* **STATED TASK**
Copy every line of the listing below word for word, keeping the same order and line breaks.

* **LISTED RECORDS**
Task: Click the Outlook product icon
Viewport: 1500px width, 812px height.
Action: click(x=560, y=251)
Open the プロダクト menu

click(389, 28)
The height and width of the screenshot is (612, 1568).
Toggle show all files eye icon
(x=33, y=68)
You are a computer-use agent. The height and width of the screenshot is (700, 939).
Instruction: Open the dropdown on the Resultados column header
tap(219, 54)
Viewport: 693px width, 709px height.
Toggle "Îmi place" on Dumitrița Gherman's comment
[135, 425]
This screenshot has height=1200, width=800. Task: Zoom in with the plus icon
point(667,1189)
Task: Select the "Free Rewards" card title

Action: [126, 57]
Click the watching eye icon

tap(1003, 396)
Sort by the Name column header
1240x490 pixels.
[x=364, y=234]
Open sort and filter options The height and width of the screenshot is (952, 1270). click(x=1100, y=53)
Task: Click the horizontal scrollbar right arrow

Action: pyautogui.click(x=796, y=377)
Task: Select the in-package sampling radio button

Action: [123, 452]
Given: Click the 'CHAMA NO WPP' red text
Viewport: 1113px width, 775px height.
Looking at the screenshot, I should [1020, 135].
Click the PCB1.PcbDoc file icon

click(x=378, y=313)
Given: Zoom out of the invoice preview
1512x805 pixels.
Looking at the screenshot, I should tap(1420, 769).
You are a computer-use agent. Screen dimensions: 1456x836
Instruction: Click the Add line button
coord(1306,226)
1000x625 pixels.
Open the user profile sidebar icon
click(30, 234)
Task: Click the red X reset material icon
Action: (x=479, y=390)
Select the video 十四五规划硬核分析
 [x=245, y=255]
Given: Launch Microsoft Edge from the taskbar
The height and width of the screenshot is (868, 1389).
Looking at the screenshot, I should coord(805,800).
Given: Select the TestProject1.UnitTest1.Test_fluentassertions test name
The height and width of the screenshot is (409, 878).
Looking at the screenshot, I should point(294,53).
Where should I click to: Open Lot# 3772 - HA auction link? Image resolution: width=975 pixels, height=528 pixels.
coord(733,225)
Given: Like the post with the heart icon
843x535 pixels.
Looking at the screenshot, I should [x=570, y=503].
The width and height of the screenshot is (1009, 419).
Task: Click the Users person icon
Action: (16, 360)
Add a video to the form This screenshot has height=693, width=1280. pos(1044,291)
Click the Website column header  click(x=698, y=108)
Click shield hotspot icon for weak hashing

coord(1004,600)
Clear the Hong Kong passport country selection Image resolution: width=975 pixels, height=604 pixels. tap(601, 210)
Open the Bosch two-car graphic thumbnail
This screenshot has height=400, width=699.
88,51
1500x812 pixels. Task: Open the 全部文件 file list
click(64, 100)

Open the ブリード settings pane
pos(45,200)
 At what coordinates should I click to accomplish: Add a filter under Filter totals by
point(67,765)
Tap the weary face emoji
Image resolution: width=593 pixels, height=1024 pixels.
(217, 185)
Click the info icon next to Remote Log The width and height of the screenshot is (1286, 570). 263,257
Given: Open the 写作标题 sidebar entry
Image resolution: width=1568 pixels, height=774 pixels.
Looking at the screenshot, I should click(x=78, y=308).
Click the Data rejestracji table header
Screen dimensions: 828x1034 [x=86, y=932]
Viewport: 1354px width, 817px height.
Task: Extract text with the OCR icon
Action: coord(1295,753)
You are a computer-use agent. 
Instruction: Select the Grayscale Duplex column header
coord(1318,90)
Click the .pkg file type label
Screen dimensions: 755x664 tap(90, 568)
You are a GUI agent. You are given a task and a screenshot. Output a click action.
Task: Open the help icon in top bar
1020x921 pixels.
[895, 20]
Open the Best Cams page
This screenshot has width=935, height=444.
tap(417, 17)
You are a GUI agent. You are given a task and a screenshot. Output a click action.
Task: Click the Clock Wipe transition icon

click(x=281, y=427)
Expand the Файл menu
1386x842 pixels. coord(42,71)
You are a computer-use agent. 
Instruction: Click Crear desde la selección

* **OUTPUT OF THE TASK**
Task: Click the Outlook product icon
Viewport: 1500px width, 812px height.
Action: click(x=560, y=251)
Open the プロダクト menu

click(389, 28)
The height and width of the screenshot is (612, 1568).
Toggle show all files eye icon
(x=33, y=68)
You are a computer-use agent. The height and width of the screenshot is (700, 939).
Instruction: Open the dropdown on the Resultados column header
tap(219, 54)
Viewport: 693px width, 709px height.
Toggle "Îmi place" on Dumitrița Gherman's comment
[135, 425]
This screenshot has height=1200, width=800. Task: Zoom in with the plus icon
point(667,1189)
Task: Select the "Free Rewards" card title

Action: [126, 57]
Click the watching eye icon

tap(1003, 396)
Sort by the Name column header
1240x490 pixels.
[x=364, y=234]
Open sort and filter options The height and width of the screenshot is (952, 1270). click(x=1100, y=53)
Task: Click the horizontal scrollbar right arrow

Action: pyautogui.click(x=796, y=377)
Task: Select the in-package sampling radio button

Action: [123, 452]
Given: Click the 'CHAMA NO WPP' red text
Viewport: 1113px width, 775px height.
Looking at the screenshot, I should [1020, 135].
Click the PCB1.PcbDoc file icon

click(x=378, y=313)
Given: Zoom out of the invoice preview
1512x805 pixels.
Looking at the screenshot, I should tap(1420, 769).
You are a computer-use agent. Screen dimensions: 1456x836
Instruction: Click the Add line button
coord(1306,226)
1000x625 pixels.
Open the user profile sidebar icon
click(30, 234)
Task: Click the red X reset material icon
Action: (x=479, y=390)
Select the video 十四五规划硬核分析
 [x=245, y=255]
Given: Launch Microsoft Edge from the taskbar
The height and width of the screenshot is (868, 1389).
Looking at the screenshot, I should coord(805,800).
Given: Select the TestProject1.UnitTest1.Test_fluentassertions test name
The height and width of the screenshot is (409, 878).
Looking at the screenshot, I should point(294,53).
Where should I click to: Open Lot# 3772 - HA auction link? Image resolution: width=975 pixels, height=528 pixels.
coord(733,225)
Given: Like the post with the heart icon
843x535 pixels.
Looking at the screenshot, I should [x=570, y=503].
The width and height of the screenshot is (1009, 419).
Task: Click the Users person icon
Action: (16, 360)
Add a video to the form This screenshot has height=693, width=1280. pos(1044,291)
Click the Website column header  click(x=698, y=108)
Click shield hotspot icon for weak hashing

coord(1004,600)
Clear the Hong Kong passport country selection Image resolution: width=975 pixels, height=604 pixels. tap(601, 210)
Open the Bosch two-car graphic thumbnail
This screenshot has height=400, width=699.
88,51
1500x812 pixels. Task: Open the 全部文件 file list
click(64, 100)

Open the ブリード settings pane
pos(45,200)
 At what coordinates should I click to accomplish: Add a filter under Filter totals by
point(67,765)
Tap the weary face emoji
Image resolution: width=593 pixels, height=1024 pixels.
(217, 185)
Click the info icon next to Remote Log The width and height of the screenshot is (1286, 570). 263,257
Given: Open the 写作标题 sidebar entry
Image resolution: width=1568 pixels, height=774 pixels.
Looking at the screenshot, I should click(x=78, y=308).
Click the Data rejestracji table header
Screen dimensions: 828x1034 [x=86, y=932]
Viewport: 1354px width, 817px height.
Task: Extract text with the OCR icon
Action: coord(1295,753)
You are a computer-use agent. 
Instruction: Select the Grayscale Duplex column header
coord(1318,90)
Click the .pkg file type label
Screen dimensions: 755x664 tap(90, 568)
You are a GUI agent. You are given a task and a screenshot. Output a click action.
Task: Open the help icon in top bar
1020x921 pixels.
[895, 20]
Open the Best Cams page
This screenshot has width=935, height=444.
tap(417, 17)
You are a GUI agent. You are given a task and a screenshot. Output a click action.
Task: Click the Clock Wipe transition icon

click(x=281, y=427)
Expand the Файл menu
1386x842 pixels. coord(42,71)
You are a computer-use agent. 
Instruction: Click Crear desde la selección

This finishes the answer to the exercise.